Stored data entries
──────
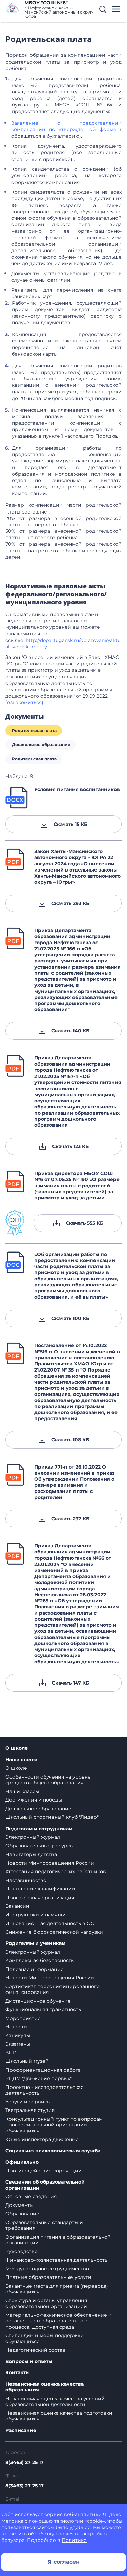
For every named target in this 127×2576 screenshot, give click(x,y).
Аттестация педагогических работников (55, 1871)
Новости (16, 2027)
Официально (22, 2162)
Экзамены (17, 2044)
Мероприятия (22, 2018)
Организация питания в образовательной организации (58, 2240)
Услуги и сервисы (28, 2102)
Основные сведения (31, 2196)
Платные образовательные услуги (48, 2277)
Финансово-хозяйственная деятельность (56, 2260)
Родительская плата (34, 730)
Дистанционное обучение (38, 2001)
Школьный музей (27, 2061)
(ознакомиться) (25, 702)
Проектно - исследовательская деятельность (44, 2090)
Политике (74, 2540)
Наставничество (25, 1880)
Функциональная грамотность (43, 2009)
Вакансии (17, 1906)
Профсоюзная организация (39, 1897)
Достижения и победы (33, 1800)
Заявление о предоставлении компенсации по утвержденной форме (66, 126)
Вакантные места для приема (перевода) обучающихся (56, 2289)
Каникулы (17, 2035)
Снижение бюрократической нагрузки (54, 1932)
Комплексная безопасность (39, 1960)
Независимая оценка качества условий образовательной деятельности (55, 2401)
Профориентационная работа (43, 2070)
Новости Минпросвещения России (49, 1863)
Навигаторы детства (31, 1854)
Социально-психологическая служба (52, 2151)
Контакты (17, 2373)
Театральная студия (30, 2110)
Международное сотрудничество (47, 2269)
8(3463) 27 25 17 (24, 2462)
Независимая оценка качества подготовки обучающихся (58, 2416)
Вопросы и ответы (28, 2361)
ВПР (10, 2053)
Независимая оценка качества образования (44, 2387)
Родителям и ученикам (35, 1943)
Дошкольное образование (41, 744)
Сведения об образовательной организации (45, 2185)
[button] (103, 9)
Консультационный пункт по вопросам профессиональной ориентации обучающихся (54, 2125)
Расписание (20, 2430)
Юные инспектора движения (41, 2139)
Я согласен (64, 2562)
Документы (19, 2205)
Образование (22, 2214)
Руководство (21, 2251)
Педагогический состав (35, 2350)
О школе (16, 1748)
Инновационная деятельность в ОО (50, 1923)
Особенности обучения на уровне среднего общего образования (48, 1780)
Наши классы (22, 1791)
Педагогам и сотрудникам (38, 1829)
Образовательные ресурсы (39, 1846)
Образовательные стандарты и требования (44, 2225)
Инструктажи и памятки (35, 1915)
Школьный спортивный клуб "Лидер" (52, 1817)
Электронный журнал (32, 1837)
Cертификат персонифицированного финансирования (52, 1989)
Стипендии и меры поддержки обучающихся (44, 2338)
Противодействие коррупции (43, 2171)
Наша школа (21, 1760)
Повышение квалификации (40, 1889)
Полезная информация (34, 1969)
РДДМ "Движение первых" (38, 2078)
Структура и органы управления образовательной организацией (46, 2303)
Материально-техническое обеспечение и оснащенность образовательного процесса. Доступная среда (58, 2321)
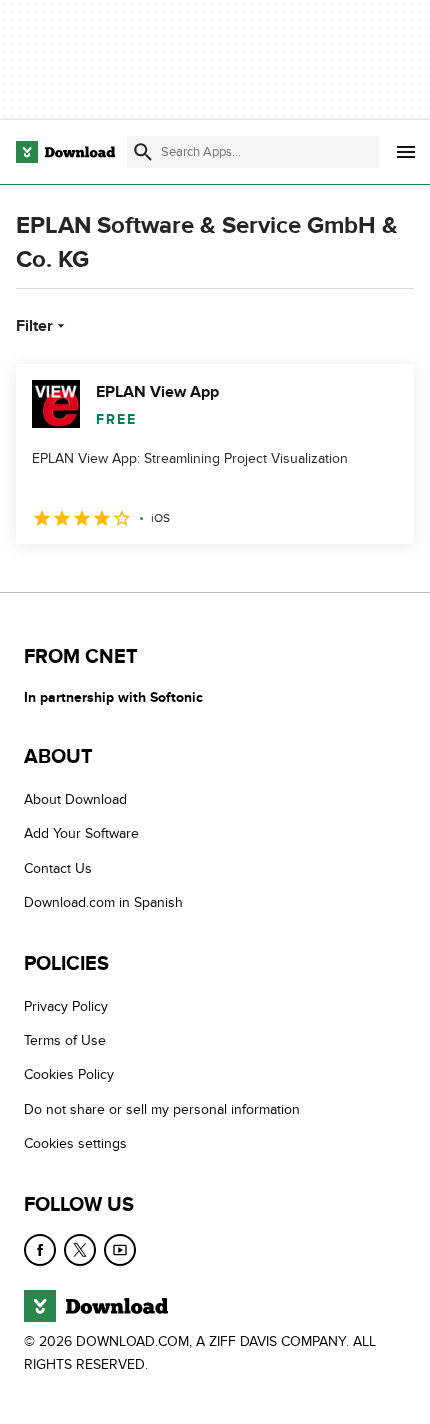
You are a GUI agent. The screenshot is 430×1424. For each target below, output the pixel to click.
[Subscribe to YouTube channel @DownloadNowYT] (120, 1249)
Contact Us (58, 867)
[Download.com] (65, 152)
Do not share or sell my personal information (162, 1108)
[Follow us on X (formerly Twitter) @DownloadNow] (80, 1249)
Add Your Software (81, 833)
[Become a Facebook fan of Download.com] (40, 1249)
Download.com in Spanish (103, 902)
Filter (34, 326)
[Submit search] (143, 152)
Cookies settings (75, 1143)
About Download (75, 799)
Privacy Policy (66, 1005)
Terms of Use (65, 1040)
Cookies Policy (69, 1074)
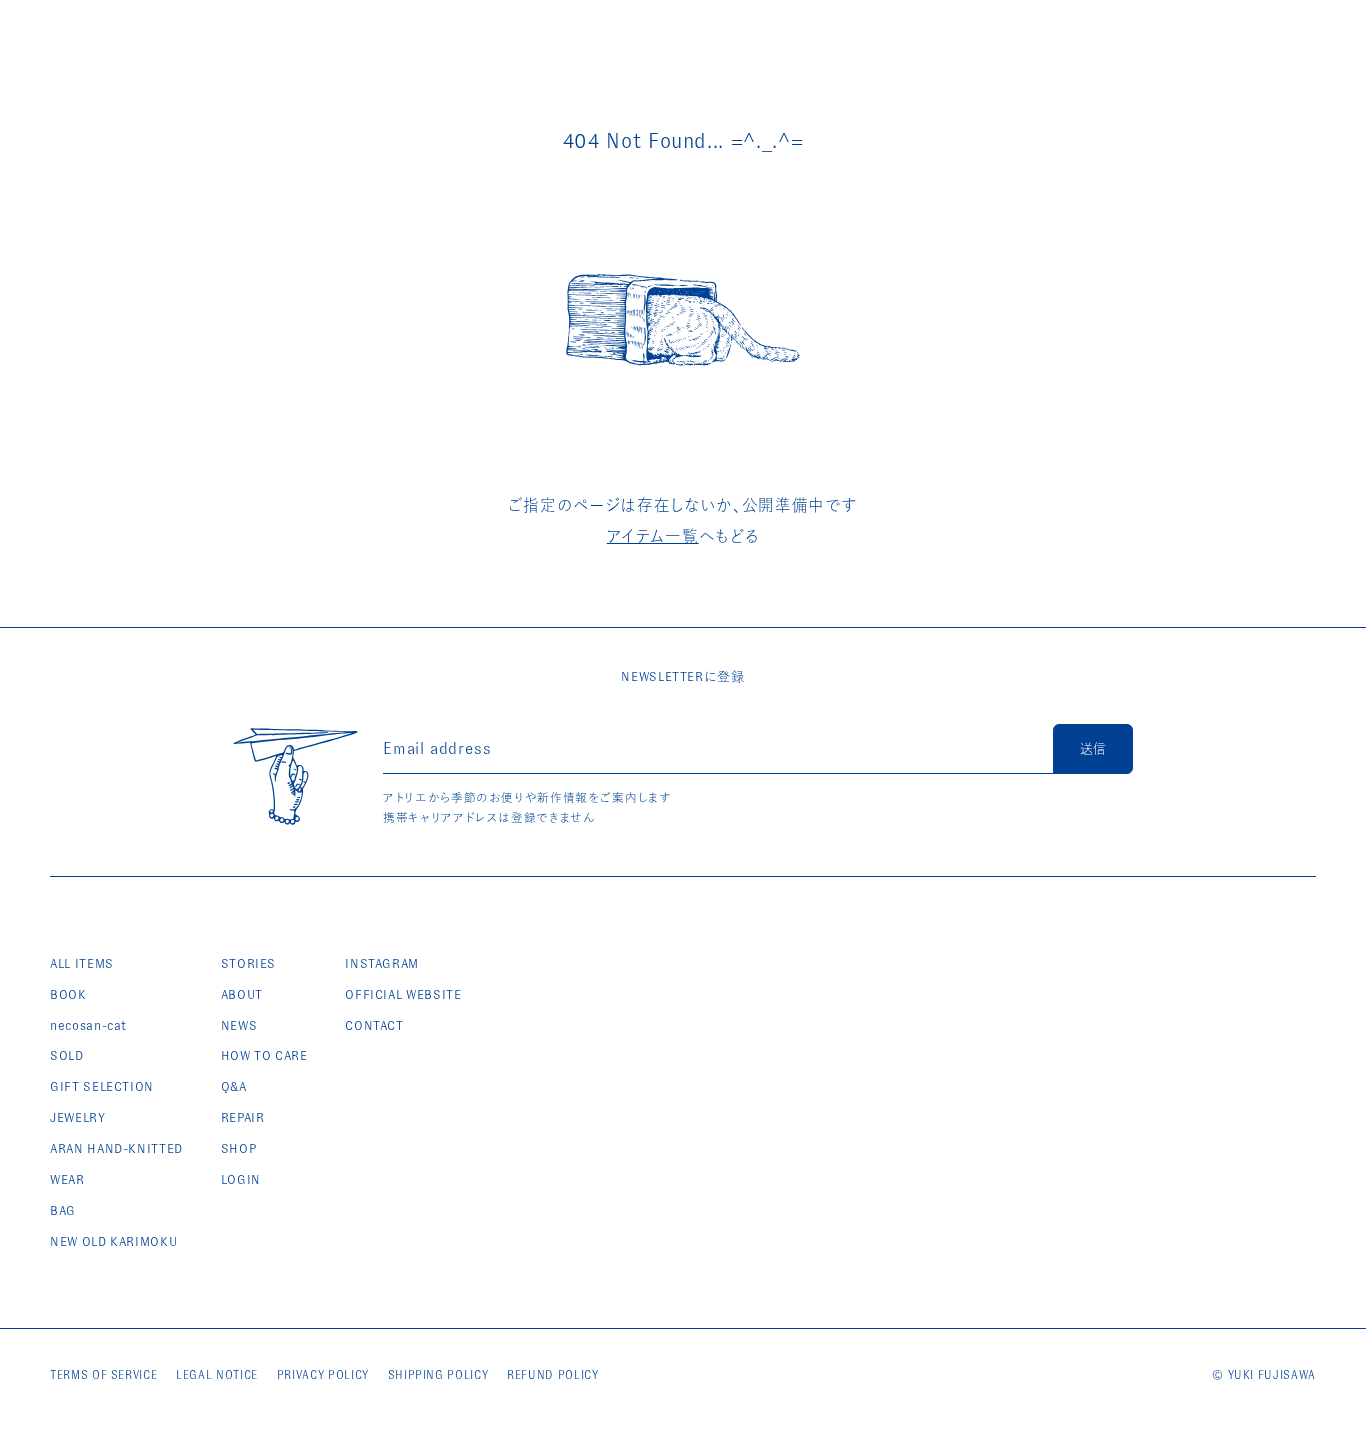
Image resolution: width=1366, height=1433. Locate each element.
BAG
──────
▶ _PROBLEM TO WORK ON_
Retype the entries above exactly, starting at their first line and ending with the line that holds "(ознакомиться) (25, 702)"; pictures stay out.

▶ _WRITTEN REPLY_
For every named target in this 127×2576 screenshot, give click(x,y).
Аттестация педагогических работников (55, 1871)
Новости (16, 2027)
Официально (22, 2162)
Экзамены (17, 2044)
Мероприятия (22, 2018)
Организация питания в образовательной организации (58, 2240)
Услуги и сервисы (28, 2102)
Основные сведения (31, 2196)
Платные образовательные услуги (48, 2277)
Финансово-хозяйственная деятельность (56, 2260)
Родительская плата (34, 730)
Дистанционное обучение (38, 2001)
Школьный музей (27, 2061)
(ознакомиться) (25, 702)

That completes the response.